そうして一つの結論に達した。「当たり前のことを当たり前にできる組織を目指そう」、「何よりも従業員や取引先を大切にしよう」と。

社員全員で自社ブランドの商品を開発。

 まず原氏が徹底したのが、挨拶の奨励と事務所や工場の清掃。パート社員も含め社員全員と定期的に面談し、要望を職場環境の改善に結びつけた。こうした取り組みが実を結び、業績は少しずつ改善。職場の雰囲気も明るくなると、社員たちには新たな思いが芽生え始めた。
「もっと志賀商店の名前を世の中の人に知って欲しい」。
原氏はその気持ちに応えようとそれまでの下請け主体の体制から自社ブランドの開発・製造に力点を移す。まずは優れた商品アイディアを募ろうと、全社員を職種に関係なくチームに分けレシピを募った。横断的な取り組みは商品の開発だけでなく、社員間のコミュニケーションを高め、社風の改善という副産物ももたらした。

協調性と感謝力を見極める、ユニークな採用方法。

 2012年からは新卒採用も始めた。中長期的に同社を率いる幹部候補の育成を考えたうえでの決断だ。求める人材は「誠実で感謝の気持ちを持ち、協調性に富んでいること」
学生のパーソナリティを見極めるために、原氏は2つのユニークな採用方法を取り入れる。一つは仮想のシュミレーションゲーム。「沈没しかけの船のなかで自分も含め100人の乗客を無事脱出させるためにはどうすれば良いか」というミッションを与え、制限時間内に学生は答える。ゲームを通じて学生の協調性と献身性を見極めた。もう1つは、学生に箸で黒豆を掴んでいただいた。手先の器用さとともに基礎的な躾が身についているかを見極める。「家族をはじめ周囲から愛情を注がれることで感謝の気持ちは育まれます。その指標の一つが躾です」と狙いを語る。
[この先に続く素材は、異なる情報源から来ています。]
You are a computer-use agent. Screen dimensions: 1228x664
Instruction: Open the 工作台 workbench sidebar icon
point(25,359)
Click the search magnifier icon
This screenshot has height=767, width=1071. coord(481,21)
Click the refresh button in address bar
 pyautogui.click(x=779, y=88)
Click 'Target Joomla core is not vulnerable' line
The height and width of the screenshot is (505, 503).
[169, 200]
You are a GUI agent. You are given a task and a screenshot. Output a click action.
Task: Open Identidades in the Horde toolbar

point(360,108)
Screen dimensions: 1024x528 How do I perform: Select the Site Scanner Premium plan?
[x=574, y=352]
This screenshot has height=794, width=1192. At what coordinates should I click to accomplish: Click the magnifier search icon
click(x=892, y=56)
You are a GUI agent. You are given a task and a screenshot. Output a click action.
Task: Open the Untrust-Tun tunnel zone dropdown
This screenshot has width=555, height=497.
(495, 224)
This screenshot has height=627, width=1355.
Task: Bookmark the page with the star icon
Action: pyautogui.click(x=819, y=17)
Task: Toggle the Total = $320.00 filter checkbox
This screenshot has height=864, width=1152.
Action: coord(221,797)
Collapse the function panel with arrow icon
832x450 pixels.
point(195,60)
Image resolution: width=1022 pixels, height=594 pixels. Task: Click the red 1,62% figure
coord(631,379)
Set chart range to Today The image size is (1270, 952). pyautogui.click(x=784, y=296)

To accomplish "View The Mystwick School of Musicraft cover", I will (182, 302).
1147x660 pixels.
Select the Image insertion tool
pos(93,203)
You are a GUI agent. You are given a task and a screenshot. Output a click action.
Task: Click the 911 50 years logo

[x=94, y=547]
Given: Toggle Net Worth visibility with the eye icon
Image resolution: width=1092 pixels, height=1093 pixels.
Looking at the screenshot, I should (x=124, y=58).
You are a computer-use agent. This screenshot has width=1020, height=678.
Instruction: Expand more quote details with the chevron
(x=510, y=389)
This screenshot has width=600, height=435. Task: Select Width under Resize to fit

主体性が育まれ、県内4番目のHACCP取得も現場の社員が主導。

 原氏を中心に始まった組織改革は社内全体に浸透し、今では若手社員が率先して職場環境の改善やスキルアップに取り組む。愛媛県内で4番目に取得したHACCPもコンサルタント無しで一から全員で衛生管理に取り組んだ証だ。花見や食事会、バーベキューなどのイベントも社員が主体で企画し、強制ではないもののほぼ全員が参加する。
 2008年に原氏を中心につくった経営理念には「私たちは豆を通して美味しさの感動、健康のよろこびを、心からの満足を提供することを使命とします!」とある。笑顔溢れる活気ある職場には、小さな豆一粒一粒に大きな想いを込める社員たちの姿がある。

本社に併設の直営店舗には、同社オリジナルの製品が並ぶ

味の良さと品質の高さで評判の豆製品。ラインアップは増え続けている

細かな加減等は、熟練の職人の手によるものも大きい

会社はこう変わった

プロジェクトチームで開発した商品を市場投入。直営店もオープン。 組織改革をはじめて約10年。「良い会社だから」と知人を紹介し、親子や兄弟、友達同士で働く社員が多数現れた。全社を挙げての商品開発では、氷砂糖で上質な甘さに仕上げた煮豆や、サラダに加える「五色まめ」など新たなジャンルを開拓し市場に投入。業績アップにつながっている。さらに消費者ともっと近くで触れ合いたいと、 工場横に「まめや」という直販店をオープンした。 「もっと志賀商店の名前を世の中に知って欲しい」社員たちが抱いた思いは、少しずつ現実のものとなっている。

今すぐできるはじめの一歩! 1.挨拶や清掃など、人として組織として「当たり前なこと」を日々着実にこなすことを推奨しましょう。
2.朝礼などにおいて、周囲の仲間や家族などへの感謝の気持ちを言葉にし、「感謝力」を養いましょう。
3.部署の垣根を超えて、現場の社員が主体的に考えるプロジェクトチームや委員会をつくりましょう。

企業データ

企業名:株式会社志賀商店
住 所:愛媛県西条市今在家921番地
創 業:1951年
設 立:1981年 
従業員数: 71名(正社員37名、2013年11月現在)
http://www.shiga-mame.co.jp
【事業内容】
豆製品の製造、直営店の運営

※本記事内容、データにつきましては、取材時(2014年1月)の情報です。